The Technologies of Book Scanning

Date of Class: 2/14
First due: 2/21
Comments due: 2/28
Revisions due: 3/6

In this class, we discussed the technologies of book scanning, including OCR, material-specific scanning processes, and Google’s scanning and de-warping protocols, and the errors that result from these scanning processes.

To start the class, we had a conversation about the paper A Research Agenda for Historical and Multilingual Optical Character Recognition – Historical and Multilingual OCR. As part of this conversation, we discussed our initial assumption that book scanning was a ‘one and done’ process, and how this turns out not to be true. We concluded that as OCR technologies continue to improve, repositories like Google and HathiTrust should consider re-OCRing their materials to better their accuracy. As part of this conversation, we discussed whether these repositories have a responsibility to continue to improve and maintain their scans, and decided that as long as companies like Google claimed a ‘moral imperative’ to scan books, they also had a moral imperative to scan, OCR, and maintain these books at a high standard. We noted that one of the benefits of a physical book as opposed to a digital copy is that they probably do not require the same level of attention to maintenance, etc.

Additionally, we discussed how this article’s recommendations about OCR technology reflected a slower, more thorough academic approach to scanning, as opposed to Google’s, and concluded that this kind of intentional planning was likely very valuable, especially because it would help to create standards that digitizers could be held to.

Next, we reviewed the article Google Books: Making the public domain universally accessible and Google Book Search: Document Understanding on a Massive Scale. We discussed the fact that we hadn’t seen many of the innovations Google Books had intended to implement (ex book summarizations or the ability to download a pdf of any book) and how these innovations might have changed the way we approached books. We concluded that we probably wouldn’t trust/would feel concerned about Google summarizing books for the public, especially if we didn’t know exactly how it was working. We also talked about how access to pdf changes the way we interact with books (searching vs flipping through, reading the whole book instead of snippets), and the cultural implications of loss of physical books – for example, books no longer being treasured possessions, or something we closely associated with.

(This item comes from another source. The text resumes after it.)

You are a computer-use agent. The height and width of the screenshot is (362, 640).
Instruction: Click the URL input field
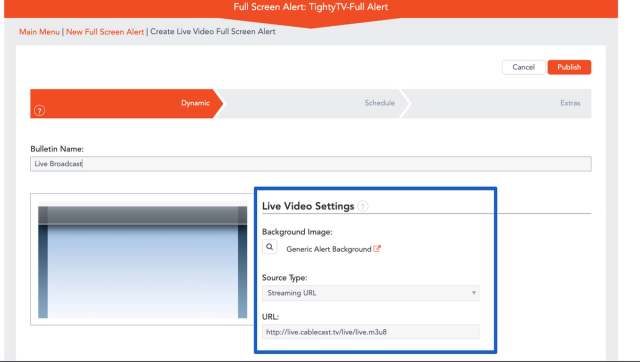[x=371, y=332]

Third, we discussed Measuring Mass Text Digitization Quality and Usefulness: Lessons Learned from Assessing the OCR Accuracy of the British Library’s 19th Century Online Newspaper Archive. As part of this discussion, we spoke about how surprised we were by the high levels of error in some of these corpora, and the implications of these errors for research. We concluded that the magnitude of these errors certainly made it difficult for scientists to produce statistically rigorous, complete, and replicable results, which perhaps makes tools like Google Ngrams more valuable for figuring out possible projects, and less valuable for actually executing on them. During this conversation, we also discussed how these papers (and previous readings) have illustrated the importance of involving historians and librarians in the digitization process – for example, a historian could have helped OCR experts deal with the ‘suck’ vs ‘fuck’ typeface challenge that we discussed earlier in the course while they were initially training their algorithms.

Finally, we covered Preserving Imperfection: Assessing the Incidence of Digital Imaging Error in HathiTrust. We talked about how different researchers discussed in this paper had different standards for acceptable scans, and what we believed was an acceptable scan, and concluded that the criteria probably differed widely depending on the intent for the corpus – and that scanners probably should work towards a scan quality much better than the lowest common denominator. We also spoke about the different errors found in HathiTrust, and how interesting it was that books in terrible condition often produced the best scans. We thought it was particularly interesting that the article concluded that “severe [scanning] error occurs largely independent of physical form” (24) and that the scanning process created artifacts that would preserve these errors.